21 The contemporary Australian provision in the DFDA for courts martial is a reflection of this English heritage. As with juries in the civilian criminal justice system, courts martial have played a central role in military justice systems of such heritage in the determination of whether a charge has been proved for centuries. Latterly, in the United Kingdom, Canada and New Zealand, under the influence of norms that have no counterpart in Australian Federal domestic law, longstanding, ad hoc, court martial based military justice systems have been replaced by the introduction of serving judicial officers into the trial process. In Re Tyler; Ex parte Foley (1994) 181 CLR 18, a majority of the High Court was of the opinion that, if there were to be found in the Constitution a requirement of sufficiency of independence on the part of service tribunals exercising disciplinary powers, a GCM constituted under the DFDA met those requirements. For a brief period last decade, courts martial (and DFM) were replaced by the so-called Australian Military Court. The members of that body were members of the Australian Defence Force who were, by legislation, given a considerable degree of independence in the discharge of their duties but not tenure of the kind mandated by s 72 of the Constitution in respect of those exercising the judicial power of the Commonwealth. The model was found to be constitutionally invalid: Lane v Morrison (2009) 239 CLR 230. Trial by courts martial or DFM was promptly reintroduced.

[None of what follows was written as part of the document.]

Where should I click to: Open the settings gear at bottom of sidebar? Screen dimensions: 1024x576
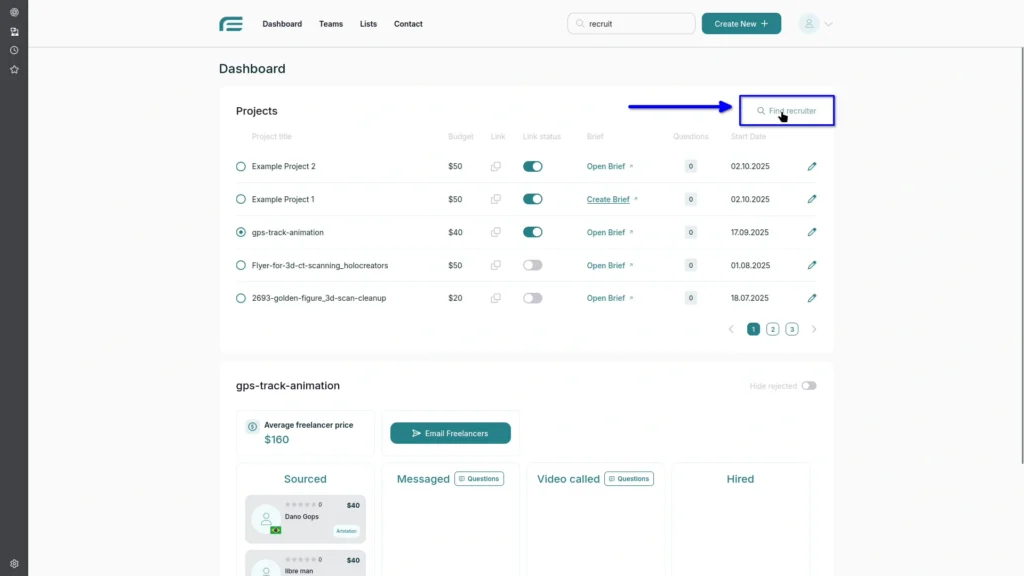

22 Trial by court martial does not just buttress the discipline of the Australian Defence Force. It also indicates Parliament’s presently subsisting value judgement that, in peace and in war, the making of factual assessments as to whether, on the evidence, a charge of a service offence has been proved beyond reasonable doubt should be undertaken not just by those with ordinary experience of life as with a civilian jury but also, to adopt an eloquent description offered by Heydon J in Haskins v The Commonwealth (2011) 244 CLR 22, at  (in no way diminished in accuracy by its appearance in a dissenting judgement), by “officers, sworn to defeat the Queen’s enemies, who are appropriately experienced in the servitude and grandeur of arms and the splendours and miseries of military life”.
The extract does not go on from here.